*** Data for processing Section Begins ***

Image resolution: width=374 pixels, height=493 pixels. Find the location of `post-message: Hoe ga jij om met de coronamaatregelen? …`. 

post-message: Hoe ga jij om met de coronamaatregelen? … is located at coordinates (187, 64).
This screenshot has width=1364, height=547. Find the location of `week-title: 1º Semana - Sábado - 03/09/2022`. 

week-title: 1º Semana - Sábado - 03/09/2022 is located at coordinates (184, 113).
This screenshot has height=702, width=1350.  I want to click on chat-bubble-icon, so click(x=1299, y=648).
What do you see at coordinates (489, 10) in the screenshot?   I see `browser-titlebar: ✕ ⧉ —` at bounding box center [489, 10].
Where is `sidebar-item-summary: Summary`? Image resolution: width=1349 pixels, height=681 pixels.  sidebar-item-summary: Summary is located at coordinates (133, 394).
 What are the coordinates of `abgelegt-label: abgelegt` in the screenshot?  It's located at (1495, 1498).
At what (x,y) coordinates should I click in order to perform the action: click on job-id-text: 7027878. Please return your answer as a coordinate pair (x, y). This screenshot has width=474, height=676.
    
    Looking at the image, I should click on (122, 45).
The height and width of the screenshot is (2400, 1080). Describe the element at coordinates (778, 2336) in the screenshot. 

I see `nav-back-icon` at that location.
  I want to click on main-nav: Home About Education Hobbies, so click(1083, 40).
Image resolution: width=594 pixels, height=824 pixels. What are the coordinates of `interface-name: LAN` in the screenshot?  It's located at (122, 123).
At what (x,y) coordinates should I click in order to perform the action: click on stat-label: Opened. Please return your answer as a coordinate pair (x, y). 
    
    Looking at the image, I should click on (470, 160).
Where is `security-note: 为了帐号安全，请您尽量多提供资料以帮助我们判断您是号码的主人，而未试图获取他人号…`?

*** Data for processing Section Ends ***

- [Instruction]
Reproduce all of the rows above word for word, with nothing added or left out.

- [Result below]
Image resolution: width=374 pixels, height=493 pixels. Find the location of `post-message: Hoe ga jij om met de coronamaatregelen? …`. 

post-message: Hoe ga jij om met de coronamaatregelen? … is located at coordinates (187, 64).
This screenshot has width=1364, height=547. Find the location of `week-title: 1º Semana - Sábado - 03/09/2022`. 

week-title: 1º Semana - Sábado - 03/09/2022 is located at coordinates (184, 113).
This screenshot has height=702, width=1350.  I want to click on chat-bubble-icon, so click(x=1299, y=648).
What do you see at coordinates (489, 10) in the screenshot?   I see `browser-titlebar: ✕ ⧉ —` at bounding box center [489, 10].
Where is `sidebar-item-summary: Summary`? Image resolution: width=1349 pixels, height=681 pixels.  sidebar-item-summary: Summary is located at coordinates (133, 394).
 What are the coordinates of `abgelegt-label: abgelegt` in the screenshot?  It's located at (1495, 1498).
At what (x,y) coordinates should I click in order to perform the action: click on job-id-text: 7027878. Please return your answer as a coordinate pair (x, y). This screenshot has width=474, height=676.
    
    Looking at the image, I should click on (122, 45).
The height and width of the screenshot is (2400, 1080). Describe the element at coordinates (778, 2336) in the screenshot. 

I see `nav-back-icon` at that location.
  I want to click on main-nav: Home About Education Hobbies, so click(1083, 40).
Image resolution: width=594 pixels, height=824 pixels. What are the coordinates of `interface-name: LAN` in the screenshot?  It's located at (122, 123).
At what (x,y) coordinates should I click in order to perform the action: click on stat-label: Opened. Please return your answer as a coordinate pair (x, y). 
    
    Looking at the image, I should click on (470, 160).
Where is `security-note: 为了帐号安全，请您尽量多提供资料以帮助我们判断您是号码的主人，而未试图获取他人号…`?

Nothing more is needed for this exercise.